The Borgo Orefici is a historic neighborhood in Naples, Italy, falling within the quarter of Pendino.

== Extent ==
It lies close to the sea, between via Nuova Marina and the Rettifilo (Corso Umberto I), laid out in a maze-like pattern of narrow lanes around the central hub of Piazzetta Orefici. The neighborhood is home to the oldest and most important workshops in the city specializing in the craftsmanship of gold work, silverware, and jewellery.

== History ==
=== Middle Ages ===
The first firm evidence of the area's distinctive character dates back to the Middle Ages, when the workshops, already numerous, received official recognition from Joanna I of Naples and formed themselves into a guild.

The earliest goldsmith masters were Frenchmen who had come to Naples in the retinue of the Angevins; they were soon joined by local craftsmen, who quickly came to supplant the French masters and succeeded in creating a Neapolitan tradition and school known throughout Europe until the fall of the Kingdom of Naples.

=== Kingdom of Naples ===
Later, toward the end of the 17th century, Gaspar Méndez de Haro, 7th Marquess of Carpio, Viceroy of Naples, established that the crafts of silversmith and goldsmith could be practised only within the area of the borgo, effectively creating a monopoly in favour of the guild, which has since evolved into a consortium joined by nearly all of the city's goldsmiths.
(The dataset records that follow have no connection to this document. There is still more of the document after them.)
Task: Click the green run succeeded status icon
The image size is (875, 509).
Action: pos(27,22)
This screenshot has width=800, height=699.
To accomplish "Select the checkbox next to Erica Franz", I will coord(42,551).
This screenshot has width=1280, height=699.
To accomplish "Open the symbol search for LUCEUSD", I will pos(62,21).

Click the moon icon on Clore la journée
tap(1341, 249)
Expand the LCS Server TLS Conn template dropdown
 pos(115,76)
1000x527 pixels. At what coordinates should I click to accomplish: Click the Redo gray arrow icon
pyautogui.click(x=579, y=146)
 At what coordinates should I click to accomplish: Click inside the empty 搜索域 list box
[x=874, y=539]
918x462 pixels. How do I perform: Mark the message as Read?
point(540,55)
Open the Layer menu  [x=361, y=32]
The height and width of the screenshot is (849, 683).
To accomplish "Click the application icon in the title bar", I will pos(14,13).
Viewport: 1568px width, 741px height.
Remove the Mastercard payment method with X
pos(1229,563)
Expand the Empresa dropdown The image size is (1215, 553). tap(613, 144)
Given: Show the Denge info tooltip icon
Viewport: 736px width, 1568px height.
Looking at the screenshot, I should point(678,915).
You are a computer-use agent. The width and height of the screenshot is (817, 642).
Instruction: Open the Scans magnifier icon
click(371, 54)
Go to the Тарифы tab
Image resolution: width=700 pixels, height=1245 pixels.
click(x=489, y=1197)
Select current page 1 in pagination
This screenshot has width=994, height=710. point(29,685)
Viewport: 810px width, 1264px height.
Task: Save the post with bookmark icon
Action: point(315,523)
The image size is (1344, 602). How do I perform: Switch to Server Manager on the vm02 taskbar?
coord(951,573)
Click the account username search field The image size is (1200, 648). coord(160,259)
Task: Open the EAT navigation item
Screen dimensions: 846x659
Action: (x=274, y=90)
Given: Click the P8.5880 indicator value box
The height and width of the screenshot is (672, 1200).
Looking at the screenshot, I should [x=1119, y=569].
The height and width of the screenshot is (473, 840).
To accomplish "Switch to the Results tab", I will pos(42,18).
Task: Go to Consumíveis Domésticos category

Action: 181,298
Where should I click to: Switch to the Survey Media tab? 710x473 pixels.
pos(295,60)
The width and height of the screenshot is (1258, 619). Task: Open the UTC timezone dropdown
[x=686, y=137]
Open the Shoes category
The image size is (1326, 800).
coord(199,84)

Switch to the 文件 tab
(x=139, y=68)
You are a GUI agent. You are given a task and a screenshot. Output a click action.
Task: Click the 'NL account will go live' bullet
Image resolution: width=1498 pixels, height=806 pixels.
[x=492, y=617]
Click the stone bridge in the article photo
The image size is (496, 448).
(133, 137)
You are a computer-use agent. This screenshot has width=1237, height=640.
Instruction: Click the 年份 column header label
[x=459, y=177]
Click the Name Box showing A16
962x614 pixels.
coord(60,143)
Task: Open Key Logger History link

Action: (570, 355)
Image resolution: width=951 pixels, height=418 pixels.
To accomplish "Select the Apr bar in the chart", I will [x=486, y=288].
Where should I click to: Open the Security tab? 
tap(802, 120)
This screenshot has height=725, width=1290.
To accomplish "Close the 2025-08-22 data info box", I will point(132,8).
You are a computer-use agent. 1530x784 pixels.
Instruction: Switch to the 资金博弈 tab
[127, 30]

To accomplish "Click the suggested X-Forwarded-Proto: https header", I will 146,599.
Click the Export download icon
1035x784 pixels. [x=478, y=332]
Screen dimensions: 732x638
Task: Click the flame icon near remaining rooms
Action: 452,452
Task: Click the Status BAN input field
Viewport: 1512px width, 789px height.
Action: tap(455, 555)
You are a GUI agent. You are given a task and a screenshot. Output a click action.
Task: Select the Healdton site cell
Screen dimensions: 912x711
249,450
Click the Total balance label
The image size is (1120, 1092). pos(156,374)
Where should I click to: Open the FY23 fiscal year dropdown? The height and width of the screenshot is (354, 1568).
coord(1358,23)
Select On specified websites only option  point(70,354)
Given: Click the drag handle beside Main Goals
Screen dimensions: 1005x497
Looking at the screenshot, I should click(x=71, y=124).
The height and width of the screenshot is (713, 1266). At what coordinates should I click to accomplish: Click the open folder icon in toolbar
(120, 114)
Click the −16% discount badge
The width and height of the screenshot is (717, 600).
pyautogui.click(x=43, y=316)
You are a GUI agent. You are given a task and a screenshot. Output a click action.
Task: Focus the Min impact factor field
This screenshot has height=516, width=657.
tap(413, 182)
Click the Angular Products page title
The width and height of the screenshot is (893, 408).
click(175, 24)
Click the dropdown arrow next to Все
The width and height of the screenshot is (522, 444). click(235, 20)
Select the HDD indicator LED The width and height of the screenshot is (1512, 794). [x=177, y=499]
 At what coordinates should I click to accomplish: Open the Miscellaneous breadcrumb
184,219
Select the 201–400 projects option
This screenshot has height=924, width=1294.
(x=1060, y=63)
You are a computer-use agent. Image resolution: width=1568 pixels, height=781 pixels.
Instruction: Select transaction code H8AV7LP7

=== Unification of Italy ===
Between 1890 and 1903 the borgo underwent urban redevelopment as part of the Risanamento of Naples, which altered its layout. Many alleys and buildings, both secular and religious, were demolished to make way for wider streets (as in the case of the present-day via Saverio Baldacchini).

== Notable works ==
It was here that the celebrated and precious statues of the Treasure of Saint Januarius were cast, worked, and completed, along with the sacred furnishings of a great many other Neapolitan churches.